At stake are several popular extensions for Google Chrome, which between them have more than 1.4 million users. The discovery was made by McAfee’s cybersecurity team, who identified the five extensions that were stealing user data.
Google Chrome extensions had over 1.4 million users and stole a lot of data
Five extensions for the Internet browser are at stake, namely:
- netflix Party,
- netflix Party 2,
- Full page screenshot: screenshot,
- FlipShope – Price Tracker Extension
- Auto buy flash sales.
Among this collection, the extensions netflix party Y netflix party 2 were the most popular, with the most active users. More specifically, they allowed several users to simultaneously view the same content on the transmission of movies and series, an innocuous purpose.

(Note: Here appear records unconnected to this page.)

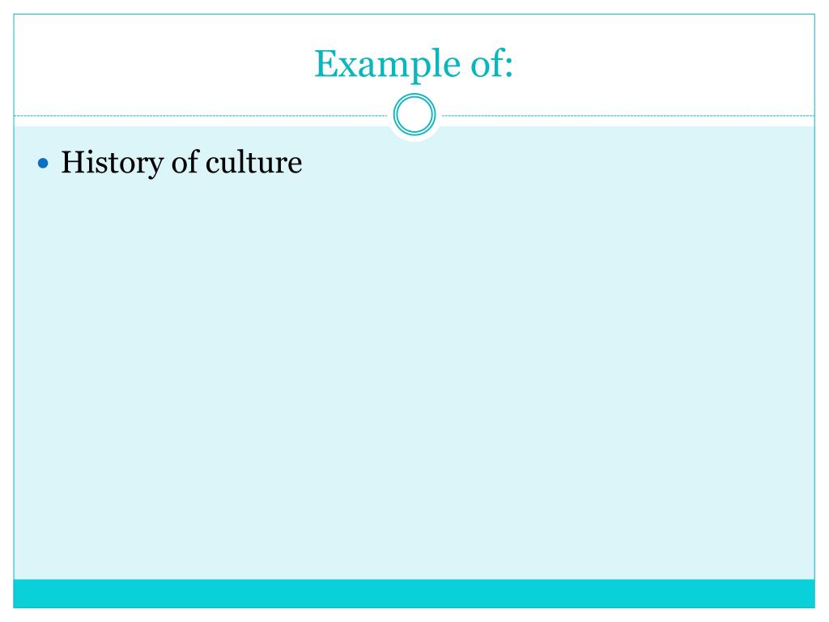This screenshot has height=622, width=829.
Task: Click the teal footer bar
Action: pos(414,594)

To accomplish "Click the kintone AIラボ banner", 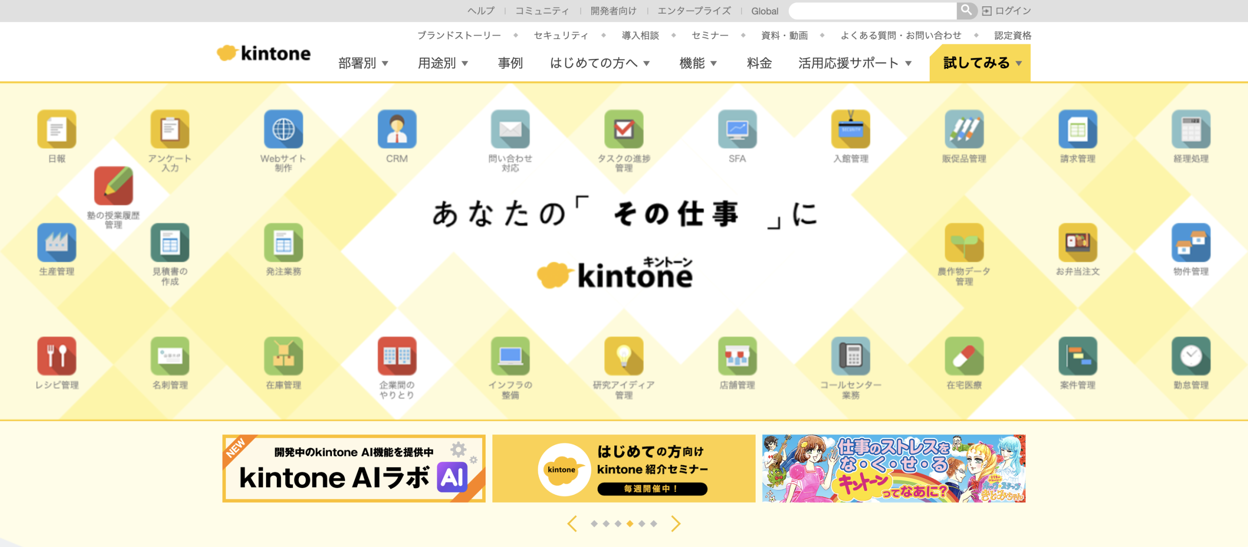I will point(354,469).
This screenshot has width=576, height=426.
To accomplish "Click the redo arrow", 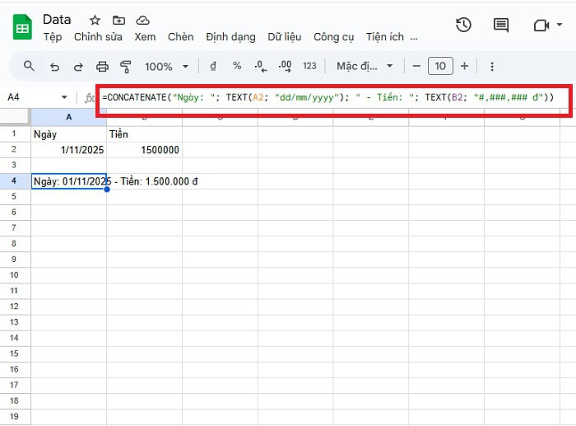I will click(x=78, y=66).
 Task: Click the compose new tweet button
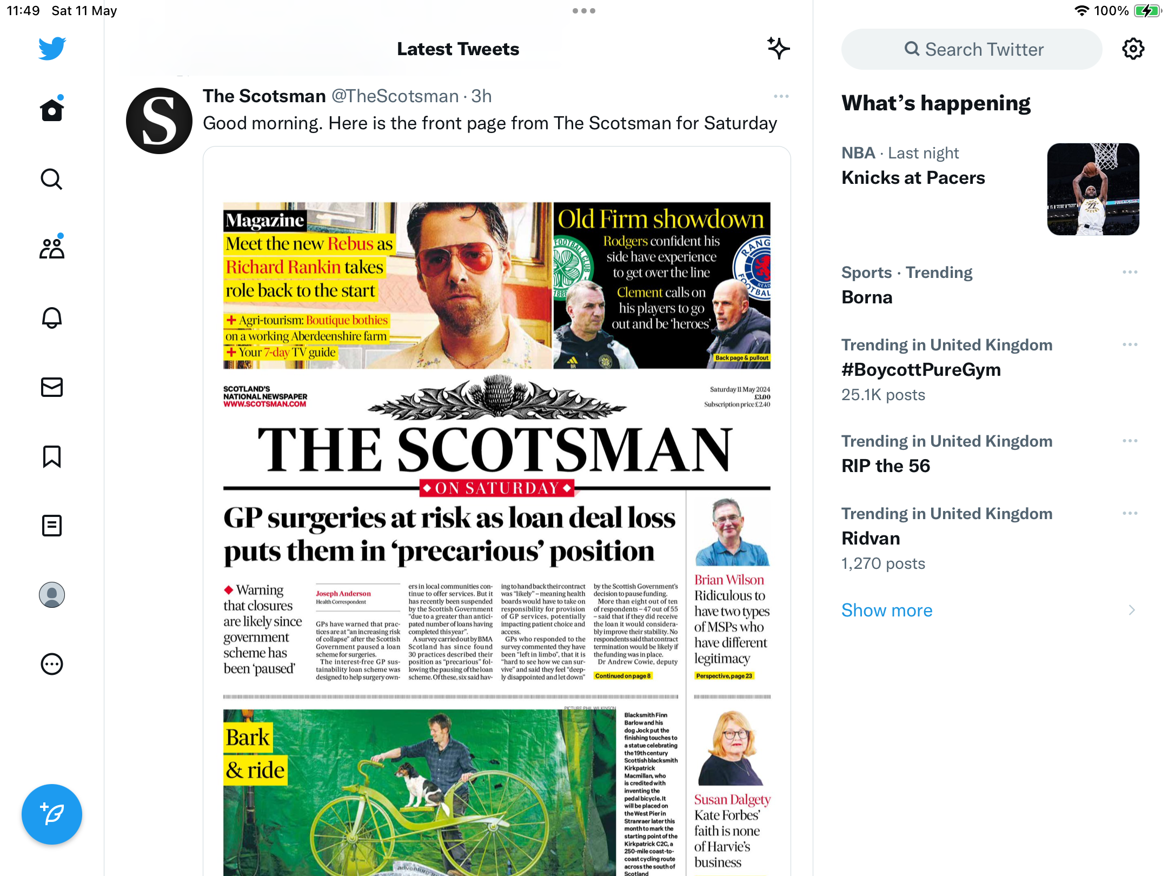[52, 814]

These extensions essentially synchronized the content so that a certain group of friends watched the same episode at the same time. Its explosion of popularity has occurred in recent years, also as a consequence of the pandemic context and the reinvention of the usage patterns of these content platforms.
The extensions stole usage data, visit history, and other data
According to the security agency’s findings, these extensions were “loaded” with a script multifunction that, in addition to legitimate tasks, also performed other operations. More specifically, it downloaded the browsing history to a domain remotely controlled by the attacker.
In practice, every time the user of these extensions visited a new website, this record was sent to the controlled domain, but there is more. Data such as user ID, device location information, zip code, and other personal information was included in the data sent to the attacker’s domain.
Finally, Google has already removed the Netflix Play, Netflix Play 2 and AutoBuy Flash Sales extensions from its Chrome Web Store. The other two extensions remain online, but you would be wise to remove them from your browsers.